I encountered a interesting situation at work today, the disk were the persistent data of our Ansible AWX instance are located was running out of space. The Postgres Database, or to be very specific the Table main_jobevent was around 16GB in size and still growing.

Some time ago the CleanUp Jobs were activated / scheduled, so it looks like that data prior that time was skipped and not removed. Also I had to learn that even in case some data will be deleted, Postgres will not automatically free-up previously allocated storage.

Job Event removal

First I removed old job events, which were skipped by the AWX Cleanup Schedule, via awx-manage within the Docker Container awx_task:

docker exec -it awx_task /bin/bash
awx-manage shell_plus

The range value need to be adjusted based on your needs, in my Case I wanted to remove the job event 1 till 2949:

from awx.main.models import Job
for record_id in range(1, 2949):
    db_object = Job.objects.get(id=record_id)

Postgres Cleanup

So even though it was a little "forcible" approach, it worked quite well in my case, but that shouldn't be the Standard Solution on a day-to-day basis. Actually I expect that something similar will not be necessary in future due to enabling of auto-vacuum and adjusted AWX Cleanup Schedules.
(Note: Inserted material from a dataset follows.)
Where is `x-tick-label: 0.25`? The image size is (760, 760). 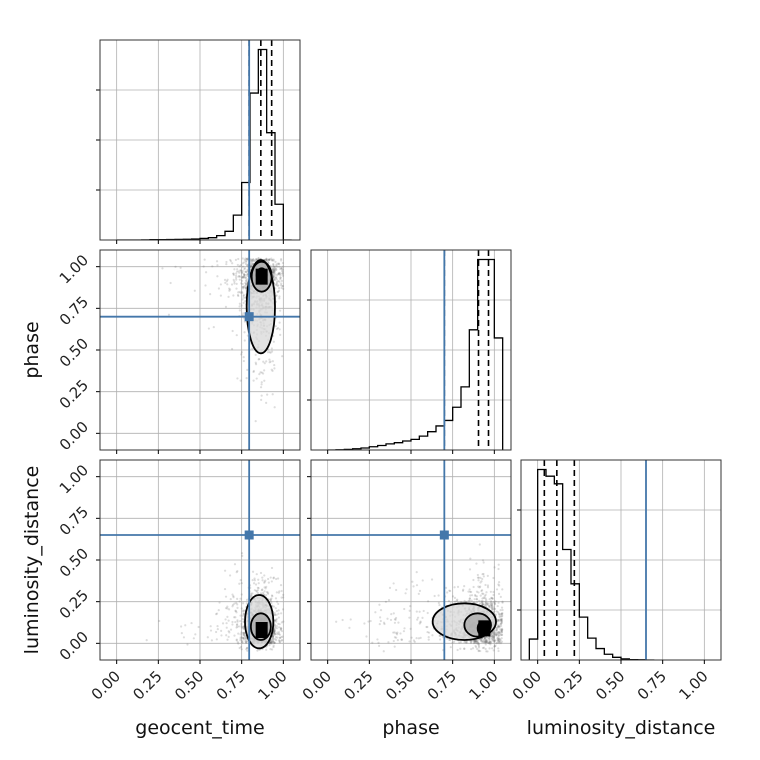 x-tick-label: 0.25 is located at coordinates (147, 685).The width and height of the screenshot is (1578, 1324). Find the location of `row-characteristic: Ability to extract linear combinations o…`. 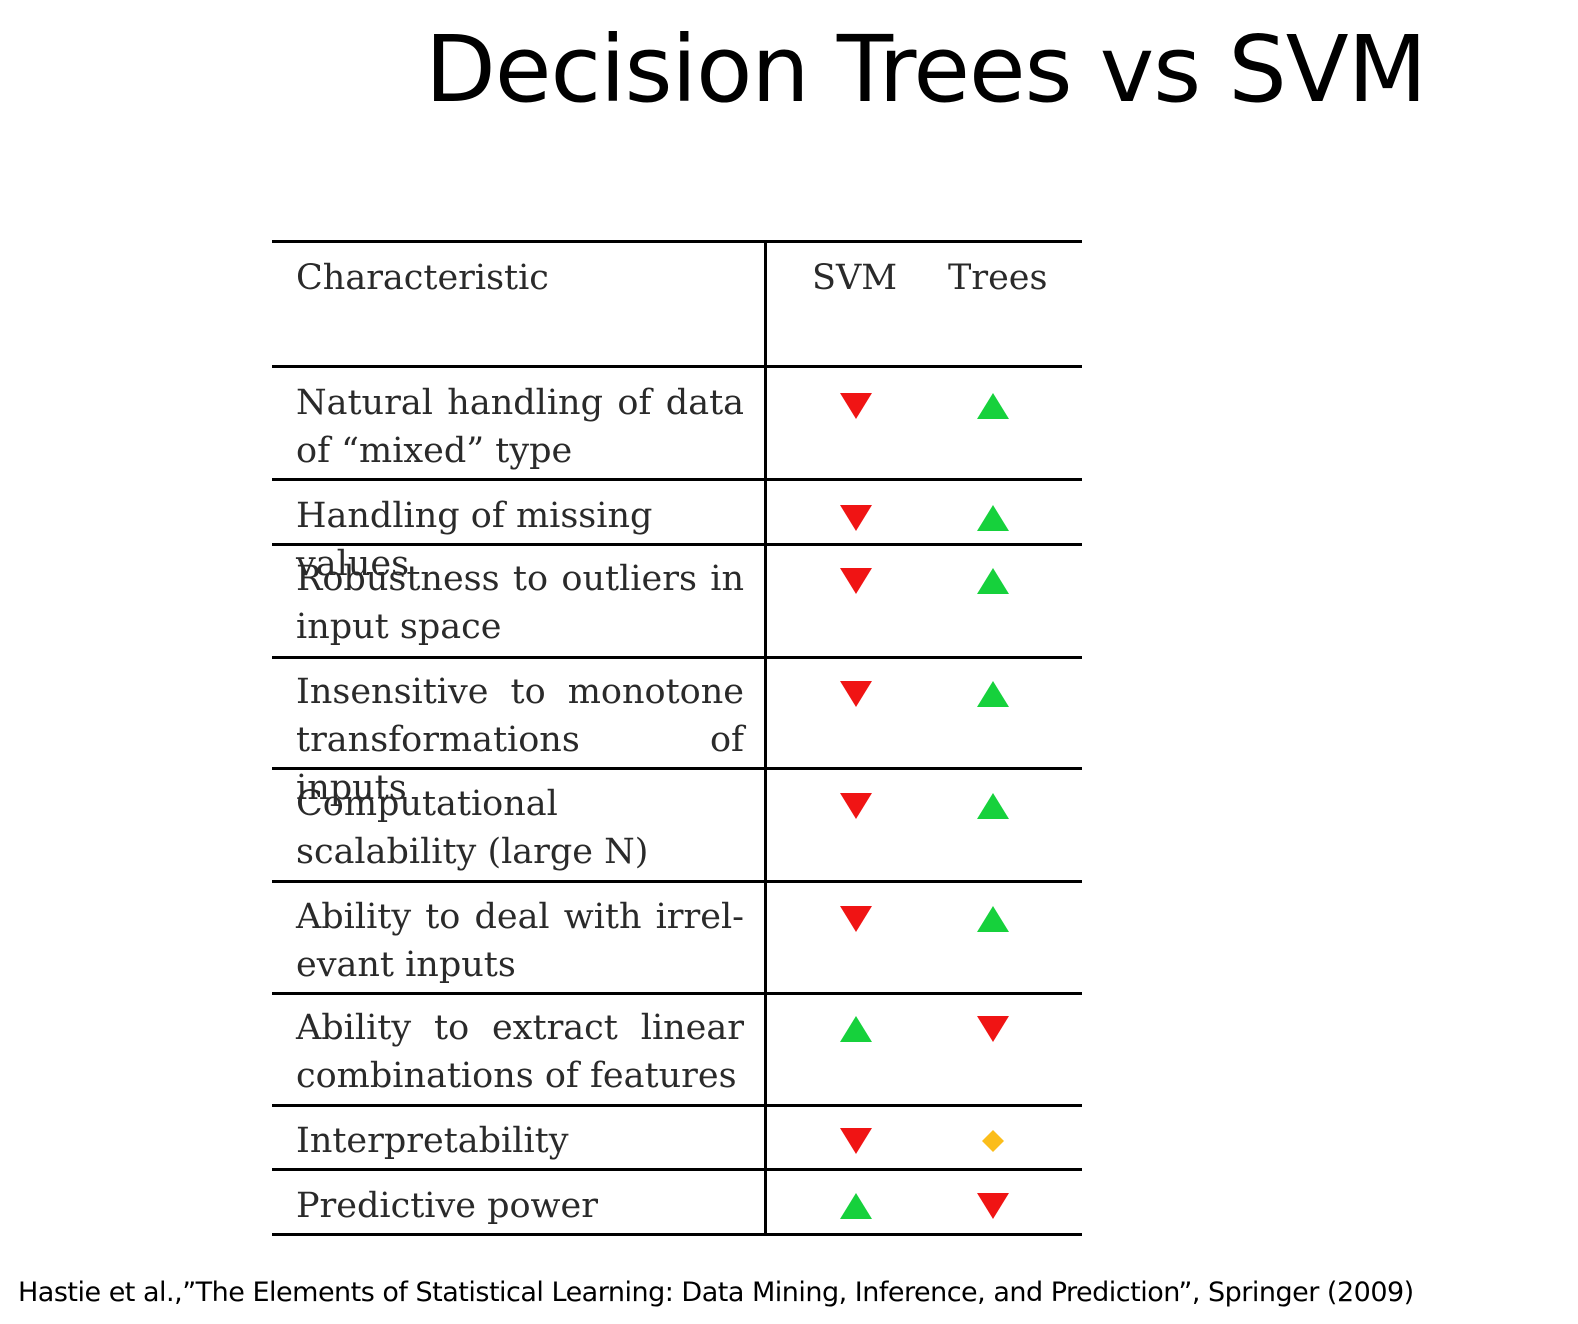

docker exec -it awx_postgres /bin/bash
psql -U awx

\c awx

As you can see, VACUUM FULL (handle with care!) was able to free up approx. 11GB space:

SELECT pg_size_pretty( pg_total_relation_size('public.main_jobevent') );

# pg_size_pretty
# 16 GB
# (1 row)

VACUUM FULL public.main_jobevent;
SELECT pg_size_pretty( pg_total_relation_size('public.main_jobevent') );

# pg_size_pretty
# 4915 MB
# (1 row)

auto-vacuum enabling

It seems like that in the config delivered with the AWX Docker Container, the auto-vacuum feature is disabled in Postgres. Can be quickly enabled with two minor adjustments in postgresql.conf:

track_counts = on
autovacuum = on

For the change to take effect, the Postgres Database need to be restarted. You can for sure also just stop and start the AWX Stack via docker-compose, whatever you prefer.

AWX Job Schedules

Last but not least, I adjusted to AWX CleanUp Jobs to run Daily with a Retention of 14 days, that's sufficient in our Environment and should help to avoid similar issues.